The book contains an introduction by Robert Duncan. As with anything else by Duncan, this is an important work in itself. However, Duncan was perhaps the worst nightmare printers of 20th Century poetry have had to deal with. A big problem he inflicted on a lot of them came from his inability to understand the difference between the unit space of a typewriter and the proportional space of print. Joel Oppenheimer learned to print at Black Mountain College. It would have been a great service to poetry had Duncan learned the same art - or if someone had had the foresight to get him a typewriter set for proportional space - or if he hadn't gotten too carried away with Olson's notion of the typewriter as a tool for creating notation. Since the text I had to work with was prose, I didn't have problems of this sort to deal with. What I did have was Duncan repeatedly revising the introduction after he initial type was set. That the type for the book was set by Duck Type in Mineapolis, and I had to send corrections to them every time Duncan attacked, it made the process all the more difficult. As a result, it's as full of typos as you can expect that kind of situation to produce. Maybe a few less, but still a mess. It is strange how typos remain cuts in a printer's psyche for life.

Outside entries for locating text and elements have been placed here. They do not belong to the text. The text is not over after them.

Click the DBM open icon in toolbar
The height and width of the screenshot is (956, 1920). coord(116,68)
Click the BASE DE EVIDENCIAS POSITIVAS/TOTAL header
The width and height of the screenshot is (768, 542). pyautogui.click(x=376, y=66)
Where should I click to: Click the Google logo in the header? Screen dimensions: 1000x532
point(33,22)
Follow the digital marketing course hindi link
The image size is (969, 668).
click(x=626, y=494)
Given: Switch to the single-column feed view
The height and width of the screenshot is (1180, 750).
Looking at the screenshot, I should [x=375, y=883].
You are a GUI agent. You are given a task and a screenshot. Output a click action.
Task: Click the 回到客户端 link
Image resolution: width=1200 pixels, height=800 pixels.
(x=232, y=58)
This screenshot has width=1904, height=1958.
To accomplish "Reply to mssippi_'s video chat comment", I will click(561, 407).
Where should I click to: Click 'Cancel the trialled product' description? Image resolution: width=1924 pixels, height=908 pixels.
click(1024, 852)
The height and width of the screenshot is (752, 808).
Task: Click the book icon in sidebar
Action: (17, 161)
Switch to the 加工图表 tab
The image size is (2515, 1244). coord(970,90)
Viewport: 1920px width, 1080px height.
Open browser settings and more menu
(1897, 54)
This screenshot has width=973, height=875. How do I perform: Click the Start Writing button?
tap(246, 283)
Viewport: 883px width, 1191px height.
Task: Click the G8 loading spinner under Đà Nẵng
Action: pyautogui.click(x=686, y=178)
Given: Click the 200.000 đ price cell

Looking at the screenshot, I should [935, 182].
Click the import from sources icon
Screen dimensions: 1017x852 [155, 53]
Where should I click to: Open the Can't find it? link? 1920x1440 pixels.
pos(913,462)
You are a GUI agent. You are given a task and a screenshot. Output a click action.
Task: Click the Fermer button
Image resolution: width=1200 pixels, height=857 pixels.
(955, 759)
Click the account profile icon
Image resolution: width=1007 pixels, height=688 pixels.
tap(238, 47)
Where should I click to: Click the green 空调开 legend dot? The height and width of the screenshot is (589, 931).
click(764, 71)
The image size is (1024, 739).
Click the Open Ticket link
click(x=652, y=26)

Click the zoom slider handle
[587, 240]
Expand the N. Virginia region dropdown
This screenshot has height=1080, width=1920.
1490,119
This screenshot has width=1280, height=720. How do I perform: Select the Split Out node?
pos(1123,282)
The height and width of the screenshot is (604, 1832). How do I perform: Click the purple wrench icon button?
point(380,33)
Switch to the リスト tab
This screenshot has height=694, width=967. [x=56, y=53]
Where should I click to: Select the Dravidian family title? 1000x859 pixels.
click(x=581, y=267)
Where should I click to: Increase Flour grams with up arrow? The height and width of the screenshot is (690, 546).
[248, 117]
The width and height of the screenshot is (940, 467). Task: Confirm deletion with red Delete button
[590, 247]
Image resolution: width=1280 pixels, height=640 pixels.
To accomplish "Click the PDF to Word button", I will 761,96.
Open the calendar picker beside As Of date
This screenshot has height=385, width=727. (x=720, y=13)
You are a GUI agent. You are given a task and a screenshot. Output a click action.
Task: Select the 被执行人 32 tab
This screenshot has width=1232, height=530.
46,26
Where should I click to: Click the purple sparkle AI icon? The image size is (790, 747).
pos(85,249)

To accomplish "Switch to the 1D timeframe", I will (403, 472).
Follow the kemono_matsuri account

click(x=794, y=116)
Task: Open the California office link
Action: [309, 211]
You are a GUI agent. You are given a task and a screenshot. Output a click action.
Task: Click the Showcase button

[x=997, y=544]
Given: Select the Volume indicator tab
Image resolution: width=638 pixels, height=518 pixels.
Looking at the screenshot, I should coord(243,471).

It's even stranger when those little lesions aren't his doing but remain fixed almost as solidly as they would be if carved in stone.

Dehiscence I laid out in what would now be called portrait instead of landscape mode. I developed several ways of leaving open space and used nearly the same colors as I did with Dodeka. The books thus rhyme with each other visually, and they form an L shape when placed next to each other, suggesting the change in direction in the prosody of the two books.


Ricercar


The music that goes on behind any kind of writing presumably has its relation to the finished product and the milieu in which it functions. In his notes on Miles Davis, Amiri Baraka muses on how many doctoral dissertations had been written with Davis sides playing in the background. It was interesting to me to note both the similarities and divergences of sound that went on behind the books I've published, and this seems particularly interesting in the instance of John Taggart. Design, typography, and the preparation of negatives as often as not went on with Palestrina or Don Cherry, Ockeghem or Coleman Hawkins playing in the background. Press work might be accompanied by R&B, received not by specific choice, but over the radio..

My practice in bookbinding for many years went in a different direction. When a book was finished, I usually bound several hundred copies - however many I thought the author, distributor, and I would need for the first months. After that I bound books in lots of approximately 50 as need seemed to demand. This meant that cottage industry production included several nights a week of book binding. Sometimes I did this while listening to tv shows to which I paid varying degrees of attention. Sometimes I bound books while listening to recordings of plays by a classic playwright, most often Shakespeare, given the large number of recordings available. There were times when I could listen to recordings of contemporary poetry. Many book binding procedures can be carried on simultaneously with conversation. If casual visitors stopped by on book binding nights, I could talk to them easily enough while folding covers or running glue brushes along the inner spines of books. At times I bound books while cradling a telephone between my ear and shoulder. Some parts of the printer's art are as solitary as writing. Binding isn't one of them.

How much music goes into any book you read - even one produced in the relatively impersonal environment of high speed, heavily mechanized production? Books by poets who had taken part in the public reading scene of the late 1950s - early 1960s seemed to me strongly enough related to jazz. In producing John's poems, the correlation between musics added an extra dimension of satisfaction.